In a probability book I'm reading (Jacod and Protter) it states:
Let $Y \in L^2(\Omega,A,P)$, and $\mathscr{G}$ a sub $\sigma$ algebra of $A$. Then the conditional expectation of $Y$ given $\mathscr{G}$ is the unique element $E[Y|\mathscr{G}]$ such that $E[YZ]=E[E[Y|\mathscr{G}]Z]$ for all $Z \in L^2(\Omega,\mathscr{G},P)$.
In a HW problem, I'm trying to show for bounded $X$ and $Y$ that $E[YE[X|\mathscr{G}]]=E[XE[Y|\mathscr{G}]]$
With the above definition, this is trivial, so I would like to try to prove it with the definition of $E[Y|\mathscr{G}]$, where it is the random variable that is $\mathscr{G}$ measurable and for any $G \in \mathscr{G}$, we have $\int_G E[Y|\mathscr{G}] dP = \int_G Y dP$.
So could I get help on this... OR help showing the two definitions are equivalent?

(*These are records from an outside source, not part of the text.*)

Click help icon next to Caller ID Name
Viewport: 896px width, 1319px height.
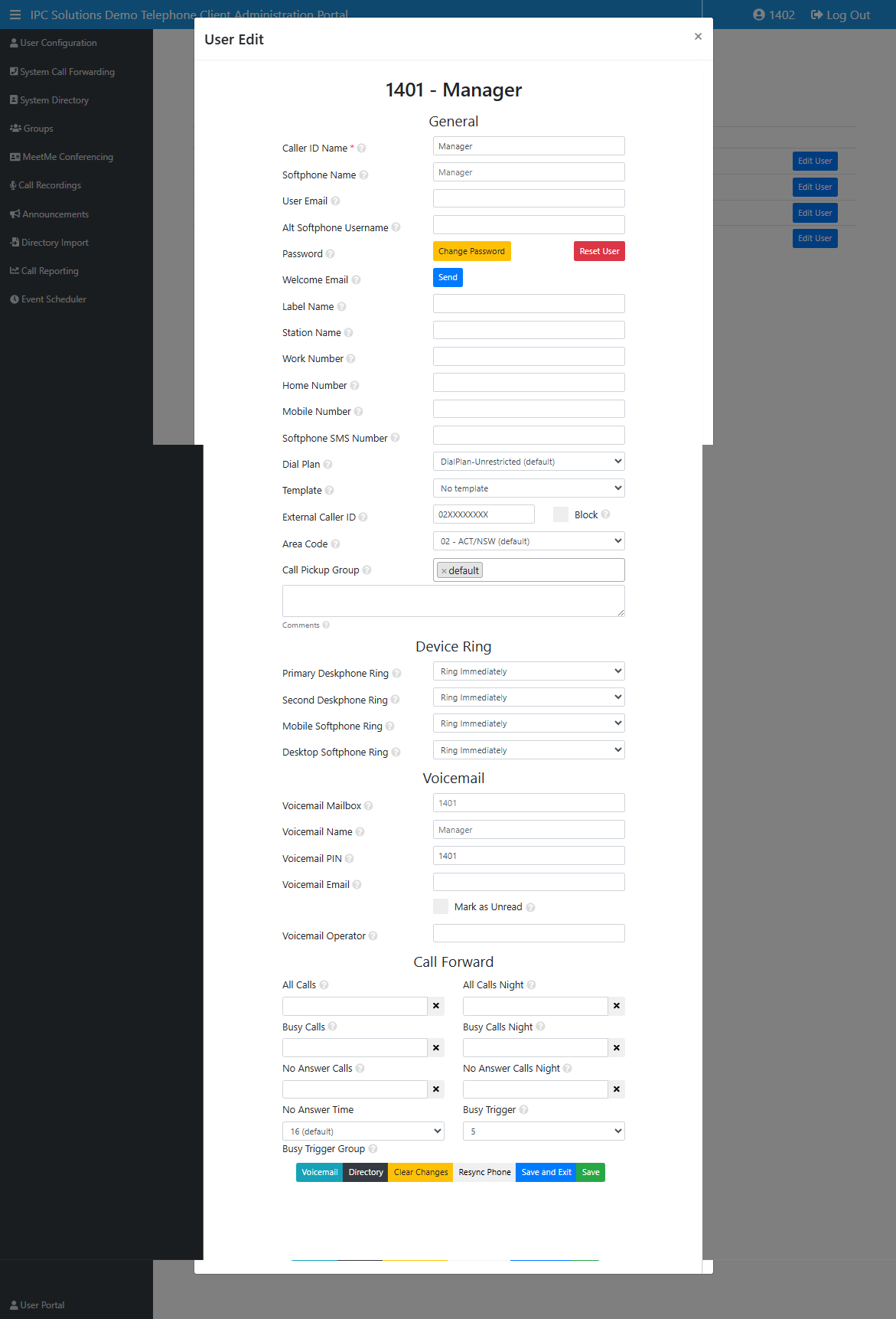click(x=361, y=149)
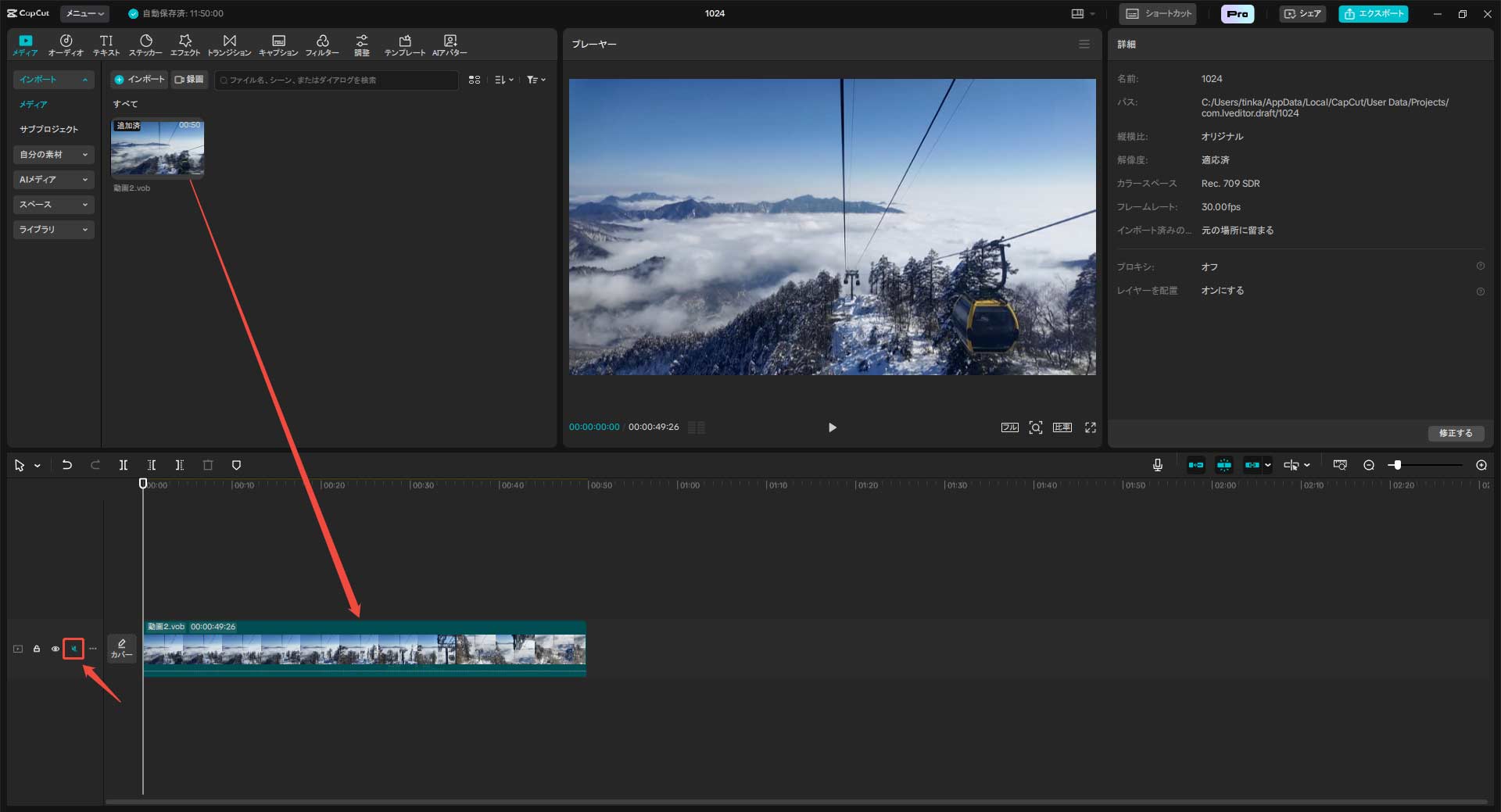Click the undo arrow in timeline toolbar
The width and height of the screenshot is (1501, 812).
coord(67,465)
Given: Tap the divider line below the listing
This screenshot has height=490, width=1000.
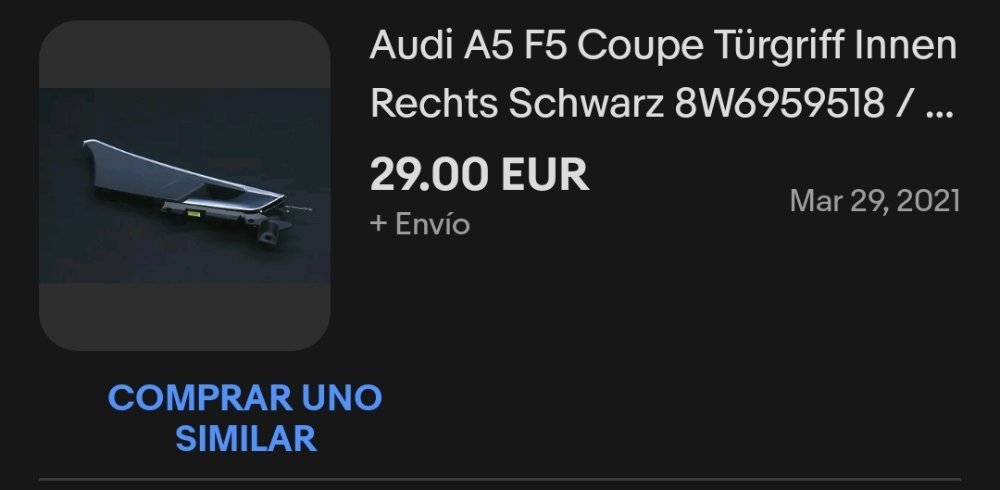Looking at the screenshot, I should (500, 479).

To show that the two definitions are equivalent, just note that $\int_G {\rm E}[Y\mid \mathscr G]\,\mathrm dP=\int_G Y\,\mathrm dP$ for all $G\in\mathscr{G}$ implies that ${\rm E}[YZ]={\rm E}[Y{\rm E}[Y\mid\mathscr{G}]]$ holds for all $Z=\mathbf{1}_G$, $G\in\mathscr{G}$. Now, a standard argument shows that this in fact holds for all integrable , $\mathscr{G}$-measurable $Z$. The standard argument is to first look at simple functions and then extend to the general case.